-- OBJECTIVE --
Revise the listing below so that each "icon" becomes "symbol", with every other word left unchanged. Omit the pictures from your answer.

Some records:
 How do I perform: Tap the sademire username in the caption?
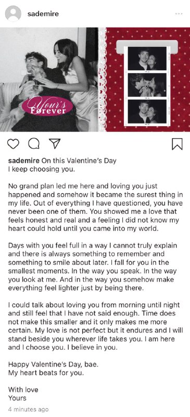24,161
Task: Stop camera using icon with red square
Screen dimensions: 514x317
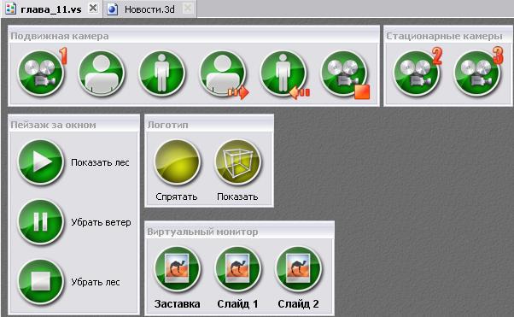Action: (x=344, y=73)
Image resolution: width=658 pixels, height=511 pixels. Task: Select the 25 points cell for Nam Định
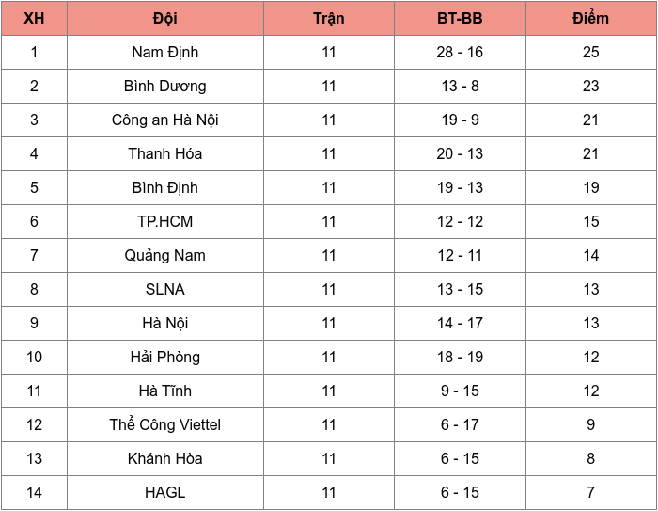(591, 52)
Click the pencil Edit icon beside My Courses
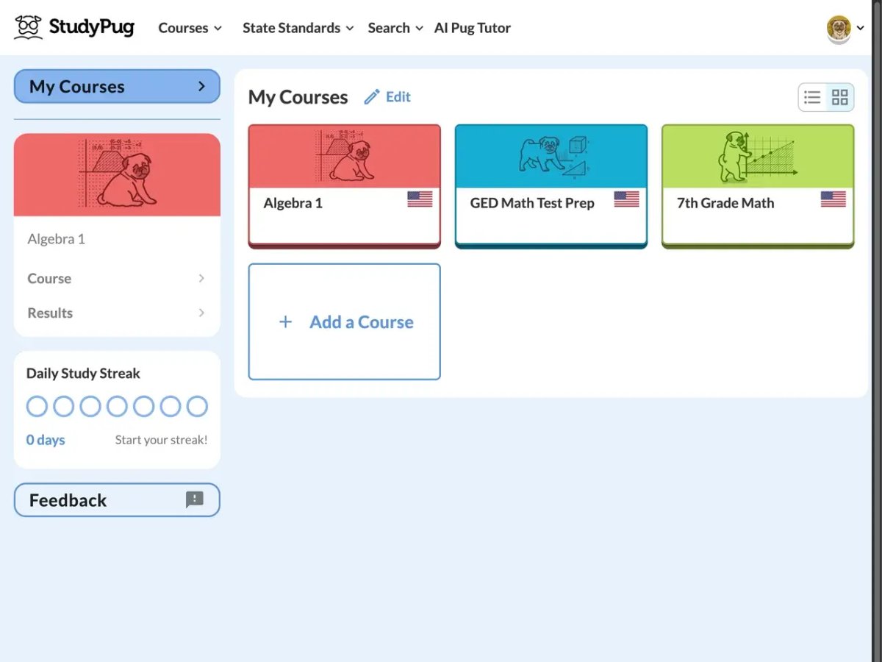Viewport: 882px width, 662px height. (372, 96)
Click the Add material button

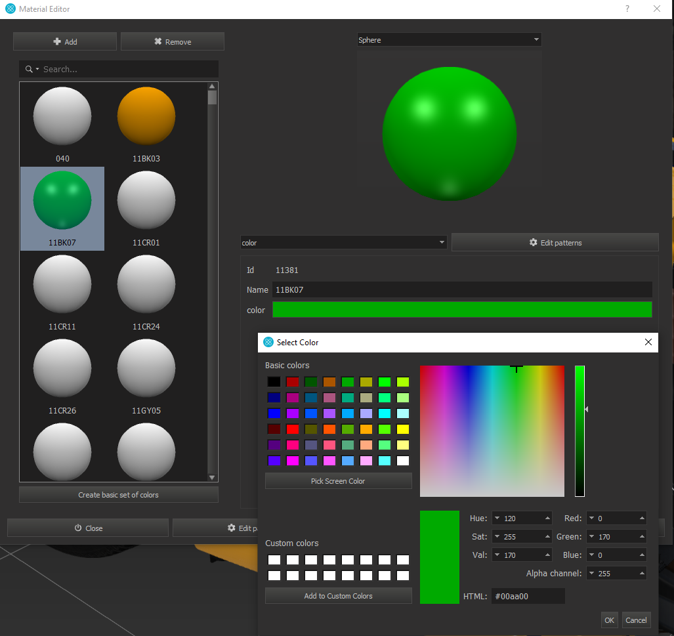pyautogui.click(x=65, y=41)
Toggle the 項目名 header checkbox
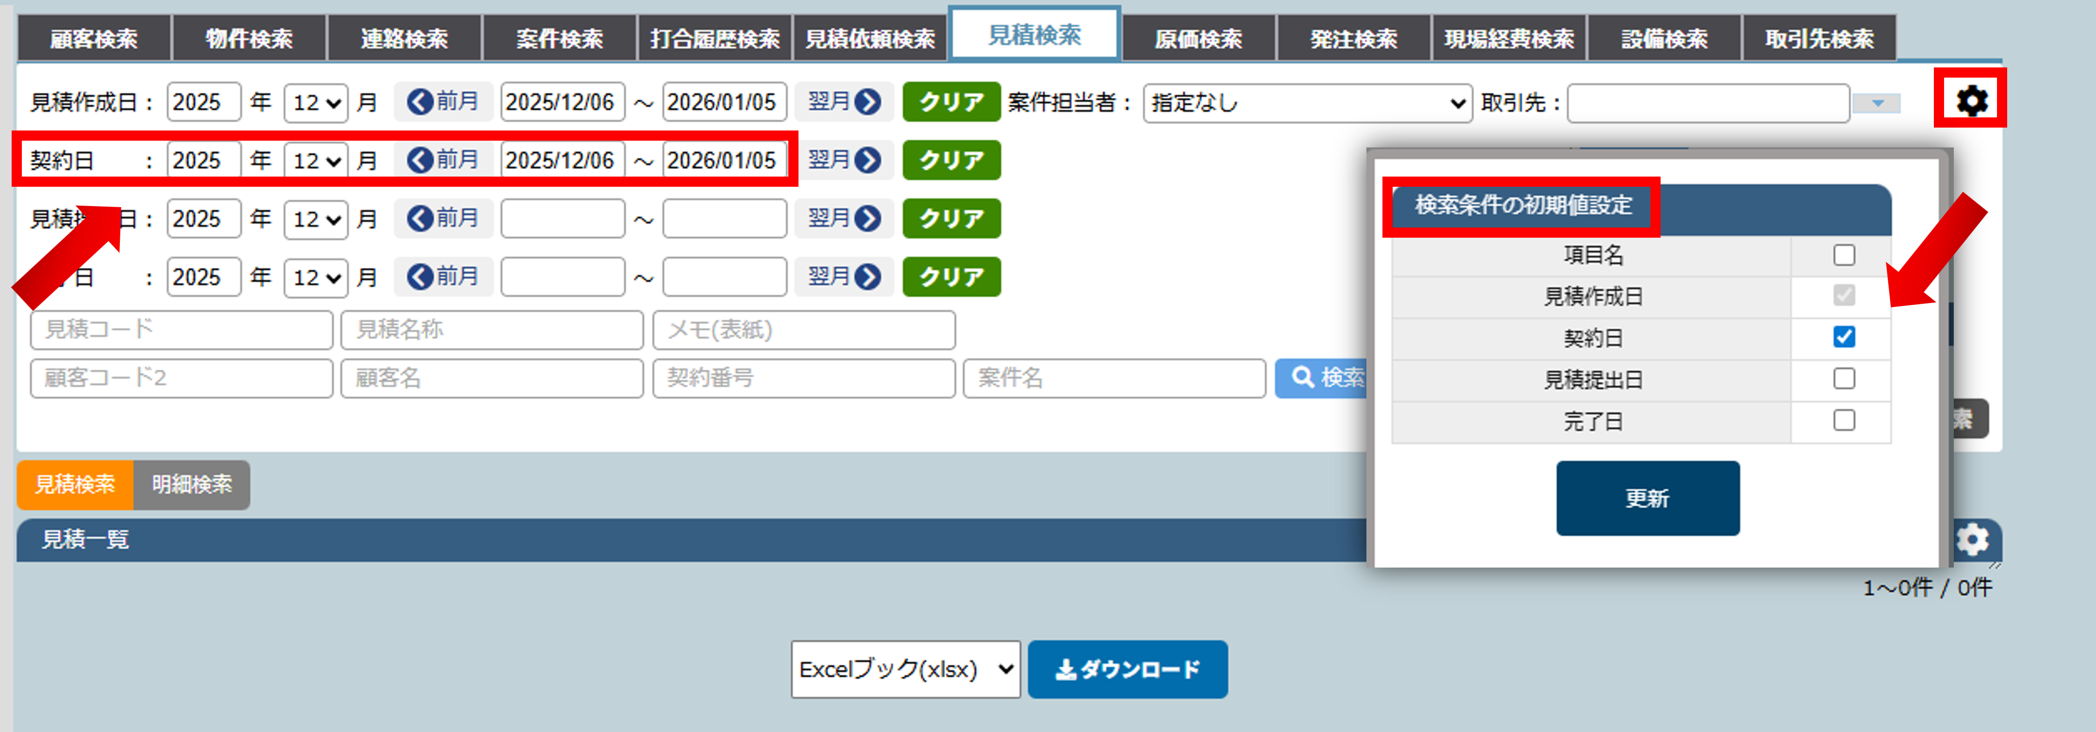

-- TASK OUTPUT --
 How do I perform: Tap the sademire username in the caption?
24,161
Task: Stop camera using symbol with red square
Screen dimensions: 514x317
Action: (x=344, y=73)
Image resolution: width=658 pixels, height=511 pixels. Task: Select the 25 points cell for Nam Định
(591, 52)
Click the pencil Edit symbol beside My Courses
Viewport: 882px width, 662px height. (372, 96)
Click the Add material button

pyautogui.click(x=65, y=41)
Toggle the 項目名 header checkbox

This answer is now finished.